I'm an average looking dude, and she's an average looking lady, but I hear stuff from her saying she's "better looking", "younger looking" or "more beautiful" than other Filipino OFW's (overseas Filipino workers???) we see on the street or bus... I'm comfortable in my own skin, can definitely find someone else equal or better in looks, but felt we "clicked" when I first met her, so no hope is lost if our relationship goes in the toilet...

Her plan when leaving CA was that she had a job waiting for her, and it was a good paying nanny job, live in (5 days a week), and I was working in a law firm in SF, before waiting for a transfer to their NYC office and full relocation to the East Coast.


----------



## Roselyn (Sep 19, 2010)

OP, 75% of her income goes to her family in the Philippines (which includes her children). This is a huge take on your joint income. Have you planned on how you'll live in old age?

Money is always a problem when you're dealing with Asian families when part of the family is overseas. There are posters here in TAM that have overseas problems with family members in need of funds.

You've noted that your wife compares herself with OFWs and her claims of having a better appearance. This does display a level of narcissistic tendencies. It bothers you; hence, you noted her behavior. Perhaps, she is pointing out how lucky you are to be with her, rather than with those lesser OFWs that you run into.

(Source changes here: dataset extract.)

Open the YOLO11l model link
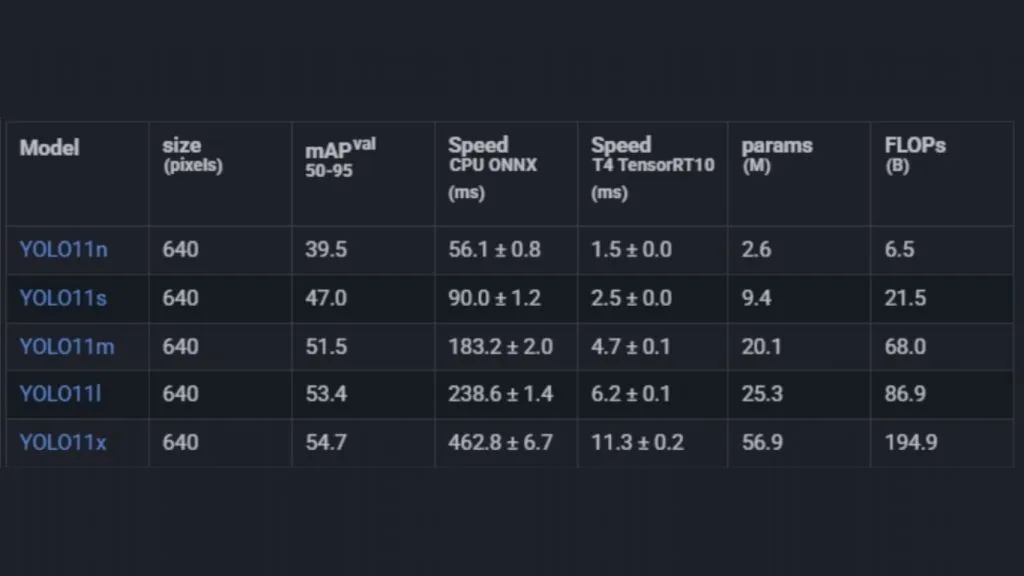Screen dimensions: 1024x576 pos(60,394)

You are only two years married. You have not yet fully experienced how it is to be fully emersed in a foreign culture. The foreign culture is what you are experiencing today. You need to know that she will not change. If you cannot accept her behavior and her friends, you'll not be able to reconcile your differences. Love it or leave it!


----------



## As'laDain (Nov 27, 2011)

over 70% of her time is spent away, and over 70 percent of her contribution to the marriage is sent away...

not much of a marriage.


----------



## alooser (Jan 3, 2016)

@koalafamily2 I wish I could give advice, but I'm going through something similar. Do you have any updates?

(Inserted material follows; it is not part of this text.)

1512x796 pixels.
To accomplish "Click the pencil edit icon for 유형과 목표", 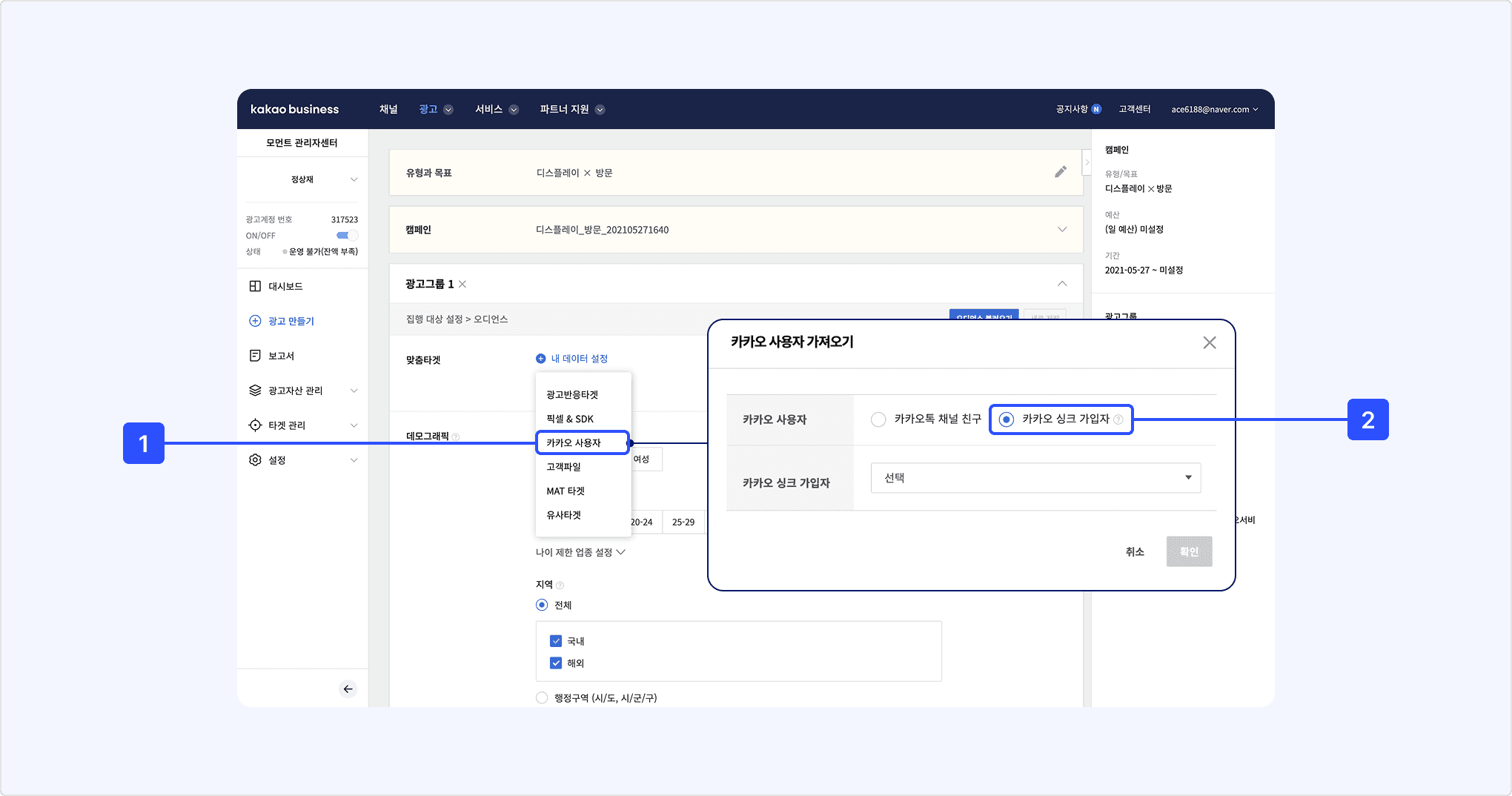I will point(1061,172).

Last were you as dumb as me that did not see the huge red flags?
_Posted via Mobile Device_


----------



## Spotthedeaddog (Sep 27, 2015)

Roselyn said:


> OP, I am of mixed race and have cousins from the Philippines. My husband is 100% American and do not speak any other languages. I request from all my relatives and friends that English be spoken out of courtesy to those who can't speak their language. This is your wife's responsibility to make sure that you are not treated as a foreigner in your own land.
> 
> Filipinos have collective thinking. Americans (of any heritage) have individual thinking. This cultural base is going to clash. Immigrants from this culture tend to show off what they have for the home folks to see. It is a display of success.
> 
> ...


THIS !!!!!

(also happens in many Pacific Islander and Maori marriages too, and many others I bet around the globe). Very tribal.

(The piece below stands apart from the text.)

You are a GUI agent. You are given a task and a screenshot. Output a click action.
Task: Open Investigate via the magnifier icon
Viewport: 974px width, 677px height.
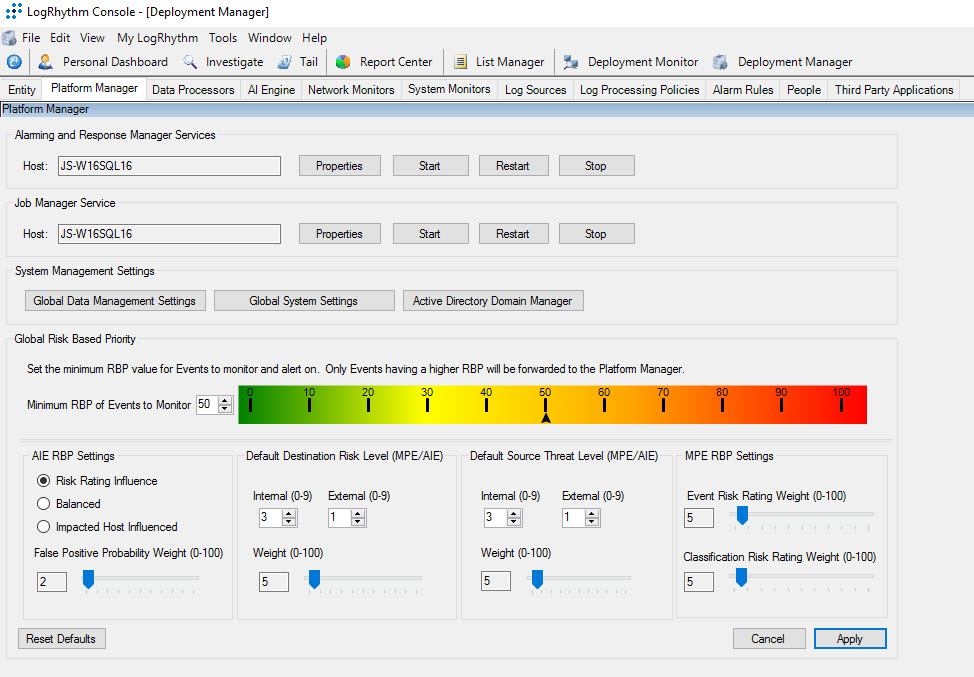(190, 62)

ALSO VERY IMPORTANT. As the man you're supposed to make the "magic money" which makes the credit cards work - they don't want to know and see even discussing it as a sign of weakness and violation of custom. One reason "dirty merchants" and "shopkeepers" are seen as lower class...yet have everyone's money ! IT IS GREATLY EMBARRASSING when the cards stop working, and she is very likely to take the kids and go back to her family telling everyone in hearing range that you are a ****less ambition-less poor excuse for a man...and they will believe her...because that's what it's all about, the public show. (this is what _social_ based cultures look like !!!!!!!!!!!!!!!!!!!!!!!!!!!!!!!!!!!!!!!!!!!)


----------



## EleGirl (Dec 3, 2011)

I’m not sure if you know the following so I’m sharing it with you…. I just posted it on another thread, but I think it might help you too.


_"For Filipino couples, neither of the parties may avail of divorce from anywhere in the world, the reason being Article 15 of the New Civil Code which states that “Laws relating to family rights and duties, or to the status, condition and legal capacity of persons, are binding upon citizens of the Philippines even though living abroad.” This means that, as enumerated by law, matters pertaining to Filipinos’ family rights, duties, personal status, condition and legal capacity are dictated by Philippine law, and these laws will follow Filipinos anywhere they may be. And since Philippine law does not allow divorce, this law goes with them wherever they reside. 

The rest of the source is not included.